● Assignment: Copy down all of the data underneath, exactly as shown.

*** Block opens ***

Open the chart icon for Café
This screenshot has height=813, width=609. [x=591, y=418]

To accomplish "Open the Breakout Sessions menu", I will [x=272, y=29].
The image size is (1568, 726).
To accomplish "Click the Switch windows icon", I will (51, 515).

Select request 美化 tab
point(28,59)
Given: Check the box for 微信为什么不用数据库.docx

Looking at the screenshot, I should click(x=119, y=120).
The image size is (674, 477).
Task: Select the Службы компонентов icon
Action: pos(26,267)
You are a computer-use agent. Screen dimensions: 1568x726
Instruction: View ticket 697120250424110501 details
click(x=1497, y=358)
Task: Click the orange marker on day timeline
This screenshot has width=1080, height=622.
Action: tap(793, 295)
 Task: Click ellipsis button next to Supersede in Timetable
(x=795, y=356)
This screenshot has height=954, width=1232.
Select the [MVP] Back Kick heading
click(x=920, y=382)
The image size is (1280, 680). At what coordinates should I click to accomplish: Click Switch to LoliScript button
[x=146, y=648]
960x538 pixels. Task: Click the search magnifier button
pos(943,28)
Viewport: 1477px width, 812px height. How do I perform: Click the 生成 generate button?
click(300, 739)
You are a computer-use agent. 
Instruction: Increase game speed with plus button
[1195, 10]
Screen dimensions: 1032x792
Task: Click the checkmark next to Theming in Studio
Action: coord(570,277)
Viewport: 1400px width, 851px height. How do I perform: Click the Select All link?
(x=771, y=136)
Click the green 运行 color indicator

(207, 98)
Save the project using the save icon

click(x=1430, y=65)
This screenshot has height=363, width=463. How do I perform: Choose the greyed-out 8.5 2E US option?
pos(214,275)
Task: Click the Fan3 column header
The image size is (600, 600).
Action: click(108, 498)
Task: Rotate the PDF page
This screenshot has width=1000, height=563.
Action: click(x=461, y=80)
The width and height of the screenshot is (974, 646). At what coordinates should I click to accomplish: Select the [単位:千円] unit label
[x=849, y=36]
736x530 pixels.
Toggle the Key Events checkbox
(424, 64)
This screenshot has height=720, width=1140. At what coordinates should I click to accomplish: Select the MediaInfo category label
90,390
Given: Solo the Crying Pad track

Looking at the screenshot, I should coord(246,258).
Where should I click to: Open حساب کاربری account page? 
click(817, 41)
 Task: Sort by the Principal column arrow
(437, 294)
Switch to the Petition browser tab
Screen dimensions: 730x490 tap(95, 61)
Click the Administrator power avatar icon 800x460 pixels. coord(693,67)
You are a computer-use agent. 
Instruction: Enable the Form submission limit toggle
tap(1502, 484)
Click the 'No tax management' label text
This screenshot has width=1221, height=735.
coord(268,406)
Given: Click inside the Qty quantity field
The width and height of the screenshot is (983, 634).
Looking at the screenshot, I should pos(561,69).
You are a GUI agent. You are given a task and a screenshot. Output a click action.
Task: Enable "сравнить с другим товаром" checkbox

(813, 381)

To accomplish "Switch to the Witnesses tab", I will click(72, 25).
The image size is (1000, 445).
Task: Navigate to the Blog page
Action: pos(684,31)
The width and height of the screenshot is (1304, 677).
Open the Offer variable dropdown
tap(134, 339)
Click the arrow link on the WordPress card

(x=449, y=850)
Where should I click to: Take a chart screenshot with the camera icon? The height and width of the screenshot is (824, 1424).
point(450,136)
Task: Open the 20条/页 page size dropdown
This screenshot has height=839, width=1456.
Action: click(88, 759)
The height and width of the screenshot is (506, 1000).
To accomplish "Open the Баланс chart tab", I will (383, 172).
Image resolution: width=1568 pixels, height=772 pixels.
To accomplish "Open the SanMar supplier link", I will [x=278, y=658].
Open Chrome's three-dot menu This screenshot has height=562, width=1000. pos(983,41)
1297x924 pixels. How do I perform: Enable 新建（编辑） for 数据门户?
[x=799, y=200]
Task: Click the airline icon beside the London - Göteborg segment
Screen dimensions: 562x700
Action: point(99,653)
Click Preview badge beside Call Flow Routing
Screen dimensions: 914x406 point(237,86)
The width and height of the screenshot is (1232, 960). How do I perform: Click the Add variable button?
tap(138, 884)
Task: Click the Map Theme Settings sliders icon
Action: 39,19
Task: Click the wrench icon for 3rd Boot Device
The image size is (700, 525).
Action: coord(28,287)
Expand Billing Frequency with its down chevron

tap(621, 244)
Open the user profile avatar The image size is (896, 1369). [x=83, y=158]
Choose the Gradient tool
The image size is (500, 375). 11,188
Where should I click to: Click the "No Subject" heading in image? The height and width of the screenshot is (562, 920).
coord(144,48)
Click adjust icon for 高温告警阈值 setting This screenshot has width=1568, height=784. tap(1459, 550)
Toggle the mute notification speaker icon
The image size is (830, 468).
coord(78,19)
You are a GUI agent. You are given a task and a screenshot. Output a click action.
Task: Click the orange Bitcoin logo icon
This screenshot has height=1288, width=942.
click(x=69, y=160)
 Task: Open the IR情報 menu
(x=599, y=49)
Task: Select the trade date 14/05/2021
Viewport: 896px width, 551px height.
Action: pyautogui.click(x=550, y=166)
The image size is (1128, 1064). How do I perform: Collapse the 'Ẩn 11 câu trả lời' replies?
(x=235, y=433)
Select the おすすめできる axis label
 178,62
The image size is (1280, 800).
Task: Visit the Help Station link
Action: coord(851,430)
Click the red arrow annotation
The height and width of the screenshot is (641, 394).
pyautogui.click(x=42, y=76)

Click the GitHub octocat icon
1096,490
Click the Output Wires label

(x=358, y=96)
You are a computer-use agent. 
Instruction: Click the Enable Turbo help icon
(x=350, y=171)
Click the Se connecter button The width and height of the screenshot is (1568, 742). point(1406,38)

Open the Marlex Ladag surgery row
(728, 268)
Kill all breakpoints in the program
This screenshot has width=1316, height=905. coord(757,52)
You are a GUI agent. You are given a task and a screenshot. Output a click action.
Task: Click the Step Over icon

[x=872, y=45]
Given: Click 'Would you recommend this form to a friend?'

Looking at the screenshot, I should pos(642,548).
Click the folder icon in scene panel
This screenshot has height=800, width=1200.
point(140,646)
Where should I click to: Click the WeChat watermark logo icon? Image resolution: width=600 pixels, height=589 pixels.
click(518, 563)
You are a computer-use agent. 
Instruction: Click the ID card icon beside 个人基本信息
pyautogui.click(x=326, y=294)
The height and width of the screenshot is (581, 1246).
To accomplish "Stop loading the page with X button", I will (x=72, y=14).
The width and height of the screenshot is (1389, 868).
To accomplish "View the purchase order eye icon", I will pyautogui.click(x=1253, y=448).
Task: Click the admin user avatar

*** Block closes ***

● Task answer:
Open the chart icon for Café
This screenshot has height=813, width=609. [x=591, y=418]

To accomplish "Open the Breakout Sessions menu", I will [x=272, y=29].
The image size is (1568, 726).
To accomplish "Click the Switch windows icon", I will (51, 515).

Select request 美化 tab
point(28,59)
Given: Check the box for 微信为什么不用数据库.docx

Looking at the screenshot, I should click(x=119, y=120).
The image size is (674, 477).
Task: Select the Службы компонентов icon
Action: pos(26,267)
You are a computer-use agent. Screen dimensions: 1568x726
Instruction: View ticket 697120250424110501 details
click(x=1497, y=358)
Task: Click the orange marker on day timeline
This screenshot has width=1080, height=622.
Action: tap(793, 295)
 Task: Click ellipsis button next to Supersede in Timetable
(x=795, y=356)
This screenshot has height=954, width=1232.
Select the [MVP] Back Kick heading
click(x=920, y=382)
The image size is (1280, 680). At what coordinates should I click to accomplish: Click Switch to LoliScript button
[x=146, y=648]
960x538 pixels. Task: Click the search magnifier button
pos(943,28)
Viewport: 1477px width, 812px height. How do I perform: Click the 生成 generate button?
click(300, 739)
You are a computer-use agent. 
Instruction: Increase game speed with plus button
[1195, 10]
Screen dimensions: 1032x792
Task: Click the checkmark next to Theming in Studio
Action: coord(570,277)
Viewport: 1400px width, 851px height. How do I perform: Click the Select All link?
(x=771, y=136)
Click the green 运行 color indicator

(207, 98)
Save the project using the save icon

click(x=1430, y=65)
This screenshot has height=363, width=463. How do I perform: Choose the greyed-out 8.5 2E US option?
pos(214,275)
Task: Click the Fan3 column header
The image size is (600, 600).
Action: click(108, 498)
Task: Rotate the PDF page
This screenshot has width=1000, height=563.
Action: click(x=461, y=80)
The width and height of the screenshot is (974, 646). At what coordinates should I click to accomplish: Select the [単位:千円] unit label
[x=849, y=36]
736x530 pixels.
Toggle the Key Events checkbox
(424, 64)
This screenshot has height=720, width=1140. At what coordinates should I click to accomplish: Select the MediaInfo category label
90,390
Given: Solo the Crying Pad track

Looking at the screenshot, I should coord(246,258).
Where should I click to: Open حساب کاربری account page? 
click(817, 41)
 Task: Sort by the Principal column arrow
(437, 294)
Switch to the Petition browser tab
Screen dimensions: 730x490 tap(95, 61)
Click the Administrator power avatar icon 800x460 pixels. coord(693,67)
You are a computer-use agent. 
Instruction: Enable the Form submission limit toggle
tap(1502, 484)
Click the 'No tax management' label text
This screenshot has width=1221, height=735.
coord(268,406)
Given: Click inside the Qty quantity field
The width and height of the screenshot is (983, 634).
Looking at the screenshot, I should pos(561,69).
You are a GUI agent. You are given a task and a screenshot. Output a click action.
Task: Enable "сравнить с другим товаром" checkbox

(813, 381)

To accomplish "Switch to the Witnesses tab", I will click(72, 25).
The image size is (1000, 445).
Task: Navigate to the Blog page
Action: pos(684,31)
The width and height of the screenshot is (1304, 677).
Open the Offer variable dropdown
tap(134, 339)
Click the arrow link on the WordPress card

(x=449, y=850)
Where should I click to: Take a chart screenshot with the camera icon? The height and width of the screenshot is (824, 1424).
point(450,136)
Task: Open the 20条/页 page size dropdown
This screenshot has height=839, width=1456.
Action: click(88, 759)
The height and width of the screenshot is (506, 1000).
To accomplish "Open the Баланс chart tab", I will (383, 172).
Image resolution: width=1568 pixels, height=772 pixels.
To accomplish "Open the SanMar supplier link", I will [x=278, y=658].
Open Chrome's three-dot menu This screenshot has height=562, width=1000. pos(983,41)
1297x924 pixels. How do I perform: Enable 新建（编辑） for 数据门户?
[x=799, y=200]
Task: Click the airline icon beside the London - Göteborg segment
Screen dimensions: 562x700
Action: point(99,653)
Click Preview badge beside Call Flow Routing
Screen dimensions: 914x406 point(237,86)
The width and height of the screenshot is (1232, 960). How do I perform: Click the Add variable button?
tap(138, 884)
Task: Click the Map Theme Settings sliders icon
Action: 39,19
Task: Click the wrench icon for 3rd Boot Device
The image size is (700, 525).
Action: coord(28,287)
Expand Billing Frequency with its down chevron

tap(621, 244)
Open the user profile avatar The image size is (896, 1369). [x=83, y=158]
Choose the Gradient tool
The image size is (500, 375). 11,188
Where should I click to: Click the "No Subject" heading in image? The height and width of the screenshot is (562, 920).
coord(144,48)
Click adjust icon for 高温告警阈值 setting This screenshot has width=1568, height=784. tap(1459, 550)
Toggle the mute notification speaker icon
The image size is (830, 468).
coord(78,19)
You are a GUI agent. You are given a task and a screenshot. Output a click action.
Task: Click the orange Bitcoin logo icon
This screenshot has height=1288, width=942.
click(x=69, y=160)
 Task: Open the IR情報 menu
(x=599, y=49)
Task: Select the trade date 14/05/2021
Viewport: 896px width, 551px height.
Action: pyautogui.click(x=550, y=166)
The image size is (1128, 1064). How do I perform: Collapse the 'Ẩn 11 câu trả lời' replies?
(x=235, y=433)
Select the おすすめできる axis label
 178,62
The image size is (1280, 800).
Task: Visit the Help Station link
Action: coord(851,430)
Click the red arrow annotation
The height and width of the screenshot is (641, 394).
pyautogui.click(x=42, y=76)

Click the GitHub octocat icon
1096,490
Click the Output Wires label

(x=358, y=96)
You are a computer-use agent. 
Instruction: Click the Enable Turbo help icon
(x=350, y=171)
Click the Se connecter button The width and height of the screenshot is (1568, 742). point(1406,38)

Open the Marlex Ladag surgery row
(728, 268)
Kill all breakpoints in the program
This screenshot has width=1316, height=905. coord(757,52)
You are a GUI agent. You are given a task and a screenshot. Output a click action.
Task: Click the Step Over icon

[x=872, y=45]
Given: Click 'Would you recommend this form to a friend?'

Looking at the screenshot, I should pos(642,548).
Click the folder icon in scene panel
This screenshot has height=800, width=1200.
point(140,646)
Where should I click to: Click the WeChat watermark logo icon? Image resolution: width=600 pixels, height=589 pixels.
click(518, 563)
You are a computer-use agent. 
Instruction: Click the ID card icon beside 个人基本信息
pyautogui.click(x=326, y=294)
The height and width of the screenshot is (581, 1246).
To accomplish "Stop loading the page with X button", I will (x=72, y=14).
The width and height of the screenshot is (1389, 868).
To accomplish "View the purchase order eye icon", I will pyautogui.click(x=1253, y=448).
Task: Click the admin user avatar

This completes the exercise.